Podemos dizer que todos nós temos ansiedade? Sim, em certo grau, em certos momentos, Sim! Lembrando que cada caso é um caso, a ansiedade que João relatar será diferente do relato que Maria nos dará. Mas bem, voltemos, a diferença para dizermos que uma ansiedade é patológica é que esta nos impacta, mobiliza e nos causa sofrimento a ponto de nos prejudicar em tarefas diárias. E quando essa ansiedade se reflete nos nossos hábitos alimentares? Nosso corpo, que é fruto do que comemos, sofre também fisicamente.

Segundo a OMS, 4,7% da população brasileira sofre algum tipo de transtorno alimentar. E os que já apresentavam essa condição antes da pandemia sentiram de forma ainda mais grave os seus efeitos. Mas por quê? A alimentação - a comida propriamente dita, nos traz uma sensação de aconchego, nos levando a um nível de profundo bem-estar ao consumi-la e nos remetendo a lembranças afetivas desde a amamentação. Portanto, se fixar nesta condição pode ser um dos fatores, querer relembrar sua condição infantil, frisando novamente a individualidade e subjetividade de cada caso.

Transtornos alimentares que vão de 8 a 80, percorrem os extremos, no sentido de se preencher e esvaziar, colocar tudo para fora (bulimia), ou se encher de algo que nunca será preenchido (compulsão alimentar) ou permanecer totalmente vazio (anorexia). Fugas disfuncionais para situações reais. Temos visto com mais frequência esses casos no consultório, onde o sujeito sai de cena e dá espaço para que a sua angústia defina uma questão singular: vou seguir me preenchendo, buscando sentido a uma falta que faz parte da minha constituição psíquica? Ou aceitar que justamente esta falta está ali para nos lembrar que a todo momento vamos nos mover em busca de desejos?

Tenho escutado, em momentos diferentes, a mesma frase: “A pandemia veio para nos fazer pensar”. Será que precisamos de um baque gigante deste para pararmos e pensarmos sobre nossas angústias, sofrimentos, entre outros sentimentos desagradáveis? Será que encarar o real nos causa tanta perturbação que o único ato para a reação tem sido dar lugar a compulsões, como a alimentar?

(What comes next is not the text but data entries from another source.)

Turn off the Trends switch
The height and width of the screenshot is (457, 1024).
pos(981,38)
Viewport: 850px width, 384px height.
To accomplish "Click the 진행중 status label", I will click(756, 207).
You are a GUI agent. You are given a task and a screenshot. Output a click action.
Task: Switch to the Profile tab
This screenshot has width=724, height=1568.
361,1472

A psicanálise pode agir de diversas formas para compreensão dos transtornos alimentares, uma das formas é entender qual a causa que leva o sujeito a adotar esta forma disfuncional de relação com a comida. O que tem por detrás do ato desenfreado de se alimentar ou até mesmo restritivo. Podemos pensar também que os transtornos alimentares podem ser interpretados como uma defesa do sujeito diante de seus conflitos internos e externos e diante, não menos importante, de sua infelicidade. Na tragédia grega Antígona, de Sófocles, já aparece uma descrição do personagem em sua recusa em se alimentar para preservar o seu desejo. Que desejo seria esse?

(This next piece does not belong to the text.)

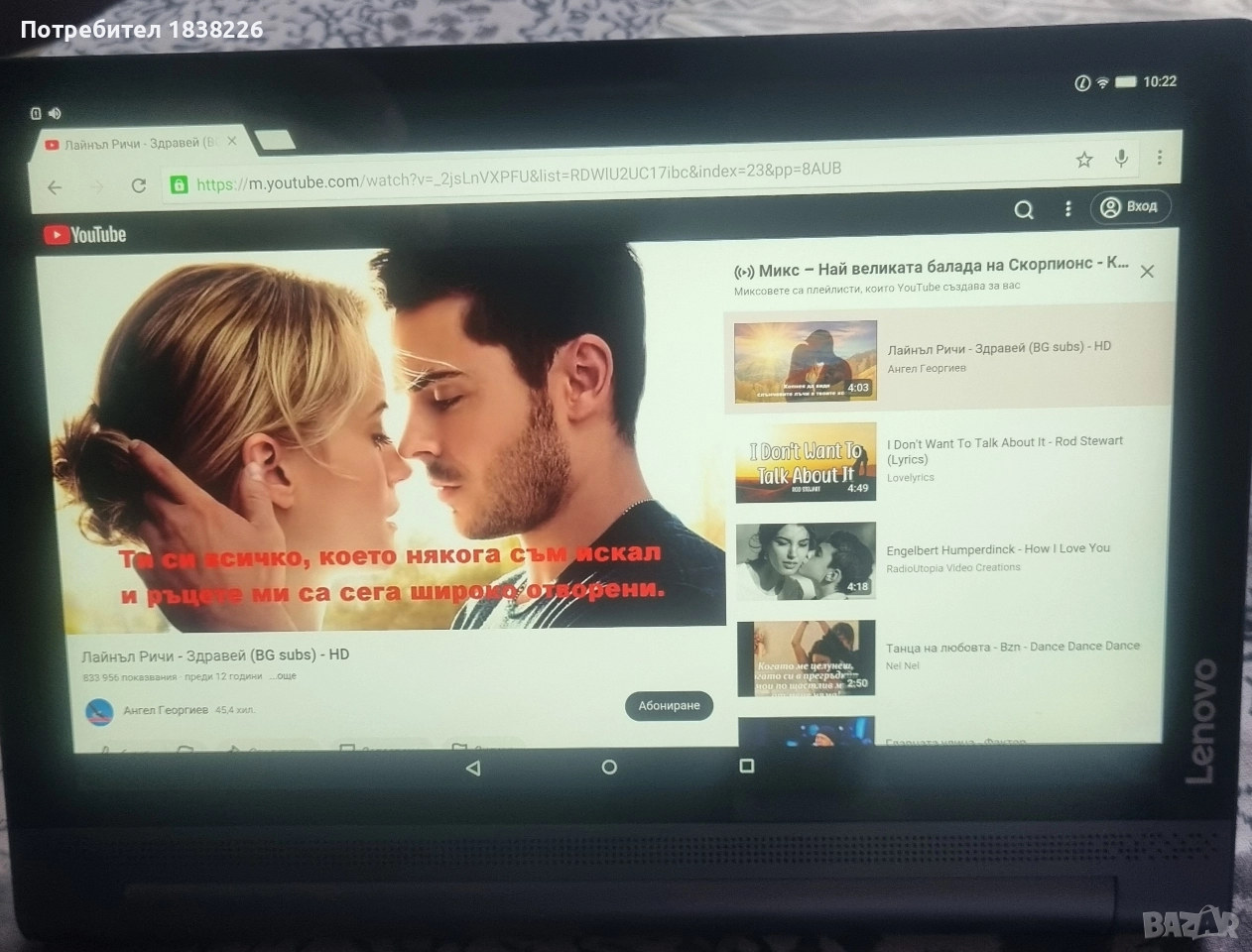Screen dimensions: 1252x952
Task: Open the YouTube three-dot options menu
Action: tap(1067, 209)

O sujeito adoece de acordo com diversas questões, como por exemplo sociais, genéticas, sua forma de se relacionar com o mundo e consigo mesmo. A forma de adoecer é subjetiva e depende do grau de sofrimento psíquico de cada um.

A pulsão incita, porém, não necessariamente a comida, mas sim o vazio existente em cada sujeito. Por que é tão difícil lidar com esse vazio? Estamos colocando a alimentação em que circunstâncias afinal?

O corpo, estudado muito por Freud, carrega uma carga de questões psíquicas e analisado essas questões pode-se perceber uma demanda de reconhecimento e amor, como acomete a todo sujeito, porém a forma que se lida com esse mal-estar é que é um ponto diferencial em cada sujeito.

Ansiedade versus alimentação, algo a se pensar, algo para se pausar e dar espaço à pergunta: “estou me levar pela intensidade do exagero por conta de uma fome emocional ou por conta de que, afinal?” Se interrogar sobre nossas angústias é um passo, a terapia é um processo que pode ajudar neste percurso.

É importante trabalhar esta ansiedade para, de alguma forma, elaborar esta compulsão alimentar - o que é real, o que é fantasia e imaginário? Sim, fazer esta distinção poderá dar um norte para um processo de ressignificação.